Paint stuck to an animation drawing in the artwork for A Midsummer’s Night Dream (1983) by Studio Kozelka. In the process of trying to remove the cel from the animation drawing, the surface of the paper was severely damaged. (Artwork in the collection of the EYE Film Museum)
The use of clean-up animation as interleaving
Animators often used the final preparatory drawings (clean-up animation) as interleaving between the painted cels. In the final stage of drawing, the cel is placed over the animation drawing and the lines of the drawing are traced with ink on the frontside of cel (inking). The cel is then flipped and the colour is applied on the backside. To use the cleaned up drawings as interleaving is a logical consequence of the production process because every cel comes with its own cleaned up animation drawing. The interleaving protects the cels form sticking to each other, but when the paint sticks to the interleaving, both the animation drawing as well as the paint layer can easily get damaged. And because the animation drawing is often directly underneath the painted image, it is most likely affected.

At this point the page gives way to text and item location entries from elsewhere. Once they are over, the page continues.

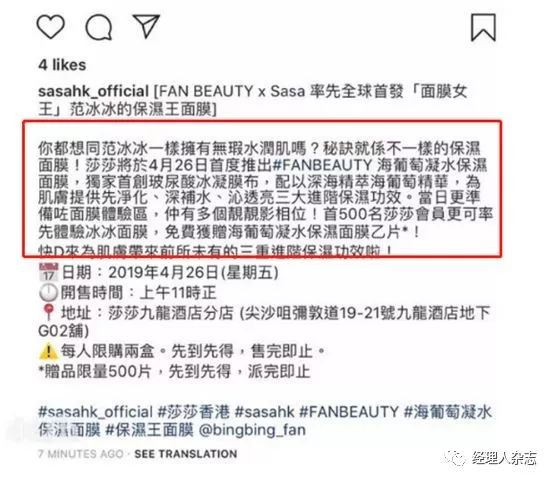554x482 pixels.
Task: Open the 4 likes list
Action: point(62,65)
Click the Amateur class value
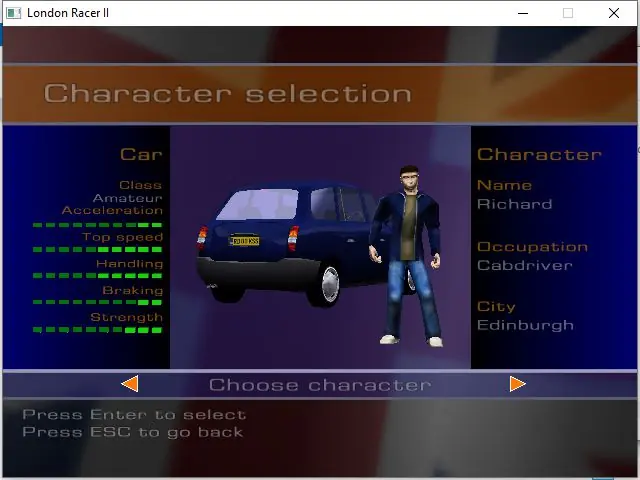The width and height of the screenshot is (640, 480). pyautogui.click(x=128, y=198)
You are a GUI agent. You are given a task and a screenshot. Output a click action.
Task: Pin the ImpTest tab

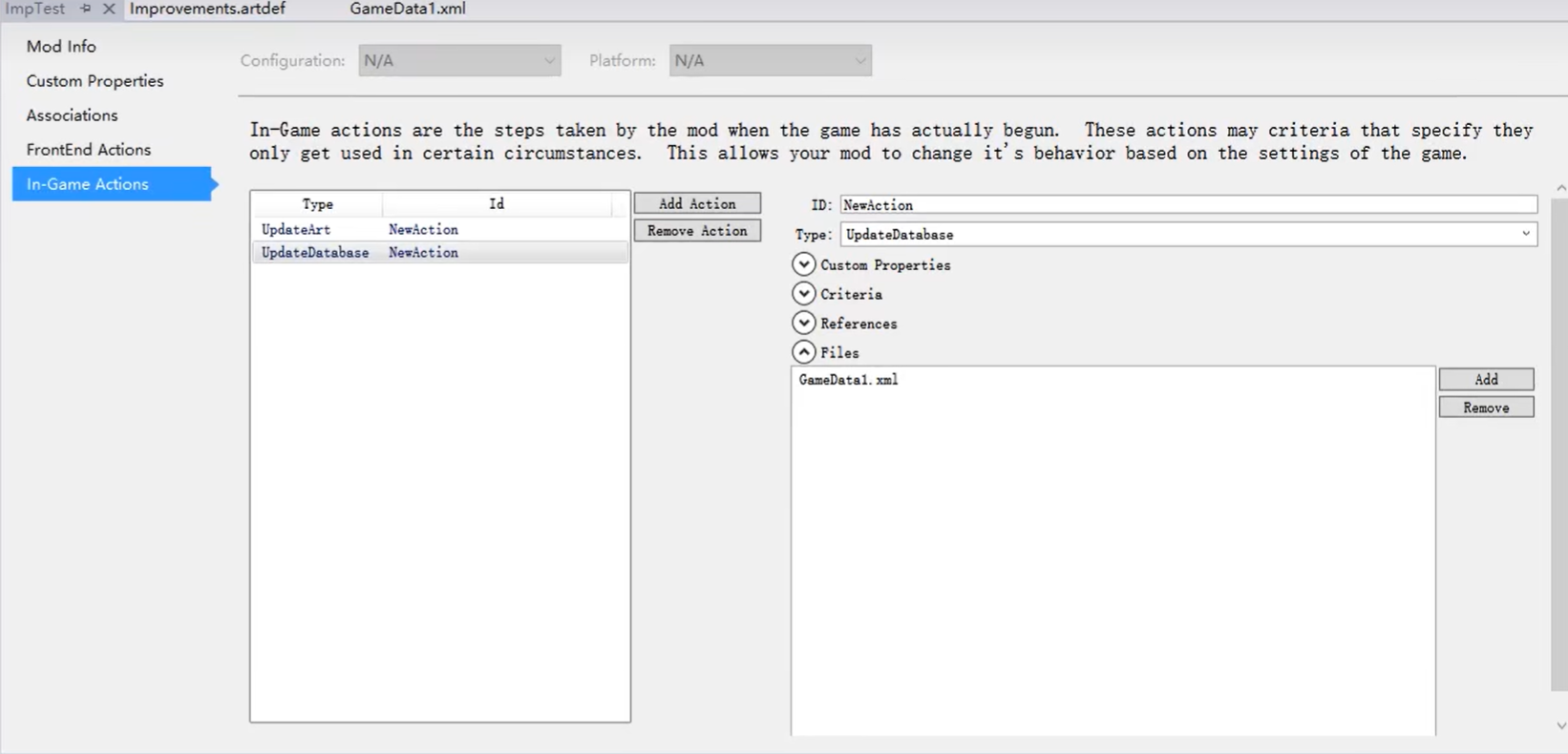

Damaged paint layer as a result of separating stuck cels used in the production of the film The Water People (1992) by Paul Driessen. If you look closely, you can see the fibres that are torn from the surface of the interleaving paper and embedded in the paint layer. (Artwork in the collection of the EYE Film Museum)
The Paint on Cel Animation Questionnaire
We do not know what causes the paint to stick. Maybe — at a certain point in the past — the paint got too warm and started to become soft and sticky. Or maybe the paint did not have sufficient time to dry during the production process. It could be that some paint formulations tend to stick more then others. Latex wall paint, for example, is a paint that is often used to reduce production costs and it is notoriously slow drying.
Paint analyses could give us some answers, but animators who actually worked with paint on cellulose acetate could give us more useful and complete information. This is why we developed a questionnaire asking animators about their experiences with paints on cels during and shortly after the production of the film. The questionnaire addresses Dutch animators or animators who have worked in the Netherlands and is drawn up in Dutch, yet the outcome will hopefully give a better insight in the composition and behaviour of paint layers on animation cels in general.